Mary had expected him to be an older man, but he was somewhere between her own age and MacPherson’s, well dressed in the tidy immaculate way of most men who had dealings with money. She was glad she had taken the trouble to comb out her hair and repin it beneath the lace headdress she’d traded her spare pair of gloves for at Nîmes.

His office was in the Cours, the broad main street of Marseilles, which ran perfectly straight and was lined with twin rows of tall trees that lent shade to the benches and fountains beneath them. Mary had a clear view of the street and those trees from the chair that the banker held graciously out for her, close to the window.

He turned to his clerk. “Would you be so kind as to go call on Mr. Thomas Cole and ask him if he’s able to attend us? Thank you.”

When the clerk had gone, the banker closed the door and turned to them and smiled. “Now then, Mr. Thomson, let us have a proper introduction, sir. I’m glad to meet you.” As they shook hands for a second time he added, “I’m sorry I wasn’t here when you arrived in town. I had expected, you see, that you’d come down through Avignon, and having business myself there just lately I tarried awhile there in anticipation of your coming. But you did not come through Avignon?”

MacPherson, standing quietly behind them, gave the answer. “No.”
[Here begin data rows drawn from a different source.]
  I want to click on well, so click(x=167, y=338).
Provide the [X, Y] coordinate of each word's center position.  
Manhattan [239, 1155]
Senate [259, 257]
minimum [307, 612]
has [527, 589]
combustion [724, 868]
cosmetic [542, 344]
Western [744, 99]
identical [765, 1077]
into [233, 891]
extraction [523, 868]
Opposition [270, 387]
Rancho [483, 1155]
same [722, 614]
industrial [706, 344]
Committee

“I see.” The young man looked up at the Scotsman with a quick assessing eye and wisely chose not to pursue the matter. “Are there only three of you?”

“Four, actually,” said Thomson. “We’ve a maid, who’s stayed to watch our things this morning. And our dog.”

“You have a dog as well?” The Irishman raised both his eyebrows slightly as though not sure how to manage such a curious assemblage. “Never mind, I’m sure we’ll find you something suitable. You wish to go by sea, I take it?”

“If we can. It will be quicker,” Thomson said.

“Indeed. And very much safer,” the banker replied. “You’ll avoid going through any other Dominions on your way to Rome, for ’tis sure the English ministers in Genoa and Leghorn have been told to keep a watch for you.”

MacPherson said, “We did not mention Rome.”

“Well no, you didn’t, fair enough. But that is where the king lives, is it not?” asked Warren. “Also, I’ve a letter from your banker, Mr. Wogan, writ from Paris with advice that if a package comes for you after you’ve left here, I’m to send it on to Rome. So I assumed.” His smile, self-deprecating, sought to charm, and seeing it had no effect upon the Scotsman he said in a mock aside to Thomson, “Has he always been this trusting?”